As the 26th of the month started approaching, yesterday morning I started thinking what I could write about this month. Standing in the cold, shivering and freezing, waiting for the bus wishing I was somewhere else many negative thoughts started coming into my mind. I looked around and thought that this is not “me”. This is not what I came on this earth for. Now, what exactly does this mean? Do you sometimes have this feeling that what you are currently doing such as the task you are doing, the job you have, the place you live at, somehow does not match with who you are inside? I have this feeling quite frequently I have to say. Yesterday was no exception. You see, I believe that we all have a purpose and came on this planet for a specific reason. We sometimes can feel and know the purpose right away and sometimes it takes a bit of time.

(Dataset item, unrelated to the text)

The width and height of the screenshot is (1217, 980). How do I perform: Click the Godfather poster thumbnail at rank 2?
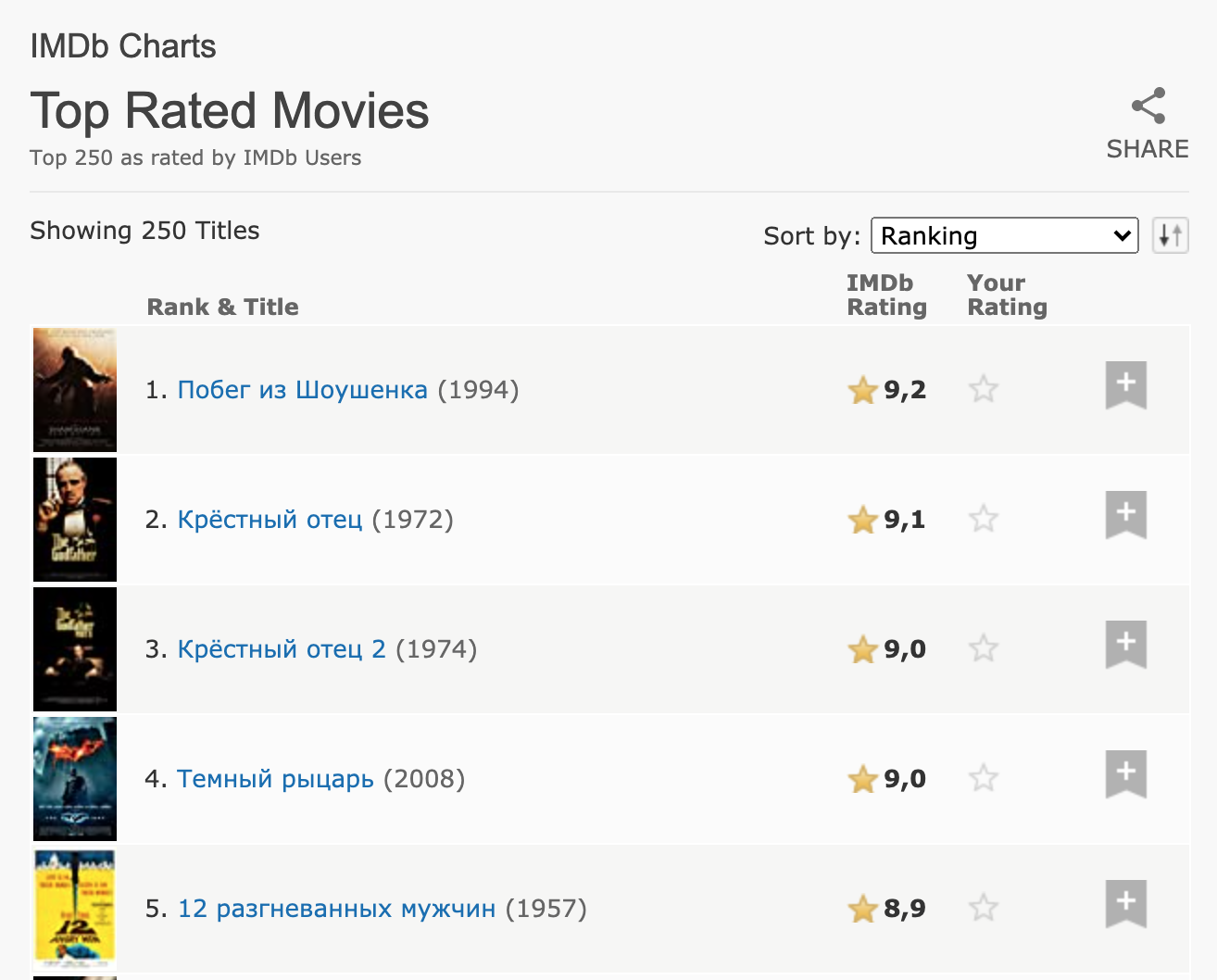point(75,520)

I believe that I am more and more on the right path and becoming more and more the person I was born to be. I know this because when I do certain things which match my “being”, it feels right, it feels good, it feels I am supposed to be doing exactly this at exactly this moment. I suppose this is because it is the right thing for me. I also believe that we all have different purposes. What feels right to you might not feel right to me and vice versa. So there I was in a situation that did not feel right to me. I did not want to be standing there in the cold waiting for the bus. Normally, many negative thoughts would enter my mind and just make matters worse. However, then I remembered how important gratitude is. On the spur of the moment, I started thinking of things I am grateful for. I started thinking of my health, of the fact that I am safe, that standing there in the cold actually meant that I was going to my job, and most importantly, I was thinking of you. I was thinking of all my dear friends and all the people in my life I love so much. I also started to think about a very specific person I love tremendously and always have. Suddenly, immense warmth filled my heart warming me like a cozy hug on a chilly autumn morning. Suddenly, tears started rolling down my cheek. Not out of sadness but out of gratitude for someone I love with all my heart and soul. As I was thinking of this special person, I felt like “me”. I felt that THIS is the purpose I am here. I am here to LOVE you. I am here for you.
Today, on this so very special day, I bow with gratitude and say thank you. Thank you, for coming into this world, thank you for being you, thank you that you are, and thank you for allowing me to LOVE you. And thank you, God, for giving me the opportunity to realize how grateful I am for that every day, even on a chilly autumn morning.